万が一初期化を実行する羽目に陥った場合に備えて重要なデータは定期的にバックアップを取り、ネットワークと接続されないオフラインの状態でデータを保存しておくといいでしょう。費用を余分にかけてでも万全な感染対策を講じたいという場合には、AppGuardなどEmotetに対応したセキュリティソリューションを導入するという手もあります。
Emotetの実態まとめ
世の中を一変させてしまった新型コロナウイルスにも譬えられるほどに、サイバー空間ではEmotetが猛威を振るっています。

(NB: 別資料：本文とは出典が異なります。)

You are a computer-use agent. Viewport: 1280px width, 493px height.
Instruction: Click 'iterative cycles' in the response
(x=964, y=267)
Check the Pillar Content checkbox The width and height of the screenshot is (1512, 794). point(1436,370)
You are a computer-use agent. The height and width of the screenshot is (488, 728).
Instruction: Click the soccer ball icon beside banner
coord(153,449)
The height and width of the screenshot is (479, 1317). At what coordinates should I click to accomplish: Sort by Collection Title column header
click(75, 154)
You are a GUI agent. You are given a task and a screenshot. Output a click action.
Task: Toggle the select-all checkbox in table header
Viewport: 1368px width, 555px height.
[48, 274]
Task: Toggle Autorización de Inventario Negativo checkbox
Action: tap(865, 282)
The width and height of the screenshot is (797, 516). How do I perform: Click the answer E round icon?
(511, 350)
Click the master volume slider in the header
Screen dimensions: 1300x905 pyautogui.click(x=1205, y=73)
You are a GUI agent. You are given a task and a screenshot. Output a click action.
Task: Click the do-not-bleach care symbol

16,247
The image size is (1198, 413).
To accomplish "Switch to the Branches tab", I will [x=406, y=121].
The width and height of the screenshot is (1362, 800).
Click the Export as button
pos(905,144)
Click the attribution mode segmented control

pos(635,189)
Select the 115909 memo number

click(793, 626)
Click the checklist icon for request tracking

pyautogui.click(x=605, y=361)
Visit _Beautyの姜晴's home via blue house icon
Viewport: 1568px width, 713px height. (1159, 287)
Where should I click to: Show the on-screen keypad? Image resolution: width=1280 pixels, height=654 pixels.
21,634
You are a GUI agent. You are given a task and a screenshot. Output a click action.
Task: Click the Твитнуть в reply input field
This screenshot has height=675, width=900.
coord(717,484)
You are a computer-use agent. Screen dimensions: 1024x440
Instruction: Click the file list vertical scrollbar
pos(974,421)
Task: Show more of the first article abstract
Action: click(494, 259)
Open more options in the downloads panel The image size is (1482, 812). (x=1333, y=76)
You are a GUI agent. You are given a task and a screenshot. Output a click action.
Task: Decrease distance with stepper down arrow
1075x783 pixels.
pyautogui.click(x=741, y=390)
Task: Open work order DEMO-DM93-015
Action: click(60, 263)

極めて強力な感染力を持っていて他の危険なマルウェアを合併させるという点でも、Emotetはコロナと共通した特徴を持つ厄介な不正プログラムです。
ひとたび感染してしまうと会社に甚大な被害を与えかねないEmotetを防ぐには、メールに添付されたファイルの扱いを厳重にするなどの基本的な対策が欠かせません。その上でマスクに相当するセキュリティソフトを導入し、ソフトウエア上の対策も万全にしておけばEmotetを寄せ付けない体制が整います。